[Stored data]
————
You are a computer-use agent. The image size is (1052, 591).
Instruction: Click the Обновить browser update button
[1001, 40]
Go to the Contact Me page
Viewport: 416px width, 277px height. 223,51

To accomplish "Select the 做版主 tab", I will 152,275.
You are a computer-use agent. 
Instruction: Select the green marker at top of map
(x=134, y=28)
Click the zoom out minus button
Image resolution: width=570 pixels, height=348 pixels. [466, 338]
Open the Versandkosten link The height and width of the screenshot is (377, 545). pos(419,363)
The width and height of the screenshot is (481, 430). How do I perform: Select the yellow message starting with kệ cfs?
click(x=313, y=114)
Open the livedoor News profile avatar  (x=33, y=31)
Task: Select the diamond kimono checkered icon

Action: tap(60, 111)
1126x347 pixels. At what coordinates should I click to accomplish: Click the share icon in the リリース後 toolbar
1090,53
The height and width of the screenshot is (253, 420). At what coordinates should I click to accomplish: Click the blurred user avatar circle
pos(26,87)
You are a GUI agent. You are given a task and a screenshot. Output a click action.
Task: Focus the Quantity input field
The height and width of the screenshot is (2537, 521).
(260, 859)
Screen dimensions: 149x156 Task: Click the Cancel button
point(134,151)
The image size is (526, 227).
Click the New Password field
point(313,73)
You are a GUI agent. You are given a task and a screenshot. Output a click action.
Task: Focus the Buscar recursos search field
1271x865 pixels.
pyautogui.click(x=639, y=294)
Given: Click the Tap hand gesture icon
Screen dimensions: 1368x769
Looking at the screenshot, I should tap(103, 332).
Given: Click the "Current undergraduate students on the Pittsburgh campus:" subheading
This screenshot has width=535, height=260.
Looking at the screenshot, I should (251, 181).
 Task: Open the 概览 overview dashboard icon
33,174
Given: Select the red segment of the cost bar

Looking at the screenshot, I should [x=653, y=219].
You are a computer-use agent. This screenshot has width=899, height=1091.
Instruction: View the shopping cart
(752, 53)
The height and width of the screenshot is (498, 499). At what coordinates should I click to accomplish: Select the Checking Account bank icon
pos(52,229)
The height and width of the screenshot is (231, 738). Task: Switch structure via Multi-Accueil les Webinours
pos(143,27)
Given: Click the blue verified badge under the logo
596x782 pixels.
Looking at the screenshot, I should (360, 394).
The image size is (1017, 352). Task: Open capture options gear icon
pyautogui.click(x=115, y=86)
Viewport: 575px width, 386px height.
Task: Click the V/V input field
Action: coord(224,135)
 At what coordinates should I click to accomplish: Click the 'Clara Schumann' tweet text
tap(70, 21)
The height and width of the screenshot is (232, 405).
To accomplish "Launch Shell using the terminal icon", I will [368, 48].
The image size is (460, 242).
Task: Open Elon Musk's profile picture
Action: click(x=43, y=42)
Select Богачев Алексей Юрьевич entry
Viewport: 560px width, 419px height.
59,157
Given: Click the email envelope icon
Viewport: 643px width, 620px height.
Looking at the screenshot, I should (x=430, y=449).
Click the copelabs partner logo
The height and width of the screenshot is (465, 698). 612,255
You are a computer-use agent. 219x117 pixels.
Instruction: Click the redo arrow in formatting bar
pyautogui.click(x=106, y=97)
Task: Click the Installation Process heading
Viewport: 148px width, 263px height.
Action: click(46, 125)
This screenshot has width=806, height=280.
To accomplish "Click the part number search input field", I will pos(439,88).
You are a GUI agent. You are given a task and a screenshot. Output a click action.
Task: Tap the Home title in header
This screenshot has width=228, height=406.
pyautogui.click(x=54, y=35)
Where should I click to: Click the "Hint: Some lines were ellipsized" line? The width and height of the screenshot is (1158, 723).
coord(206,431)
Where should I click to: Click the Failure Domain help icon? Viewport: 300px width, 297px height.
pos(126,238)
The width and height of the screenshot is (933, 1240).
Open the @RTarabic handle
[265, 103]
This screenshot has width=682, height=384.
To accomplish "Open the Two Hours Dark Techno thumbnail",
————
(To do):
Your answer should be the lines from the one containing "Viewport: 643px width, 620px height." through the end of the records, both included, output exactly and with nothing added.

(Exercise response):
Viewport: 643px width, 620px height.
Looking at the screenshot, I should (x=430, y=449).
Click the copelabs partner logo
The height and width of the screenshot is (465, 698). 612,255
You are a computer-use agent. 219x117 pixels.
Instruction: Click the redo arrow in formatting bar
pyautogui.click(x=106, y=97)
Task: Click the Installation Process heading
Viewport: 148px width, 263px height.
Action: click(46, 125)
This screenshot has width=806, height=280.
To accomplish "Click the part number search input field", I will pos(439,88).
You are a GUI agent. You are given a task and a screenshot. Output a click action.
Task: Tap the Home title in header
This screenshot has width=228, height=406.
pyautogui.click(x=54, y=35)
Where should I click to: Click the "Hint: Some lines were ellipsized" line? The width and height of the screenshot is (1158, 723).
coord(206,431)
Where should I click to: Click the Failure Domain help icon? Viewport: 300px width, 297px height.
pos(126,238)
The width and height of the screenshot is (933, 1240).
Open the @RTarabic handle
[265, 103]
This screenshot has width=682, height=384.
To accomplish "Open the Two Hours Dark Techno thumbnail",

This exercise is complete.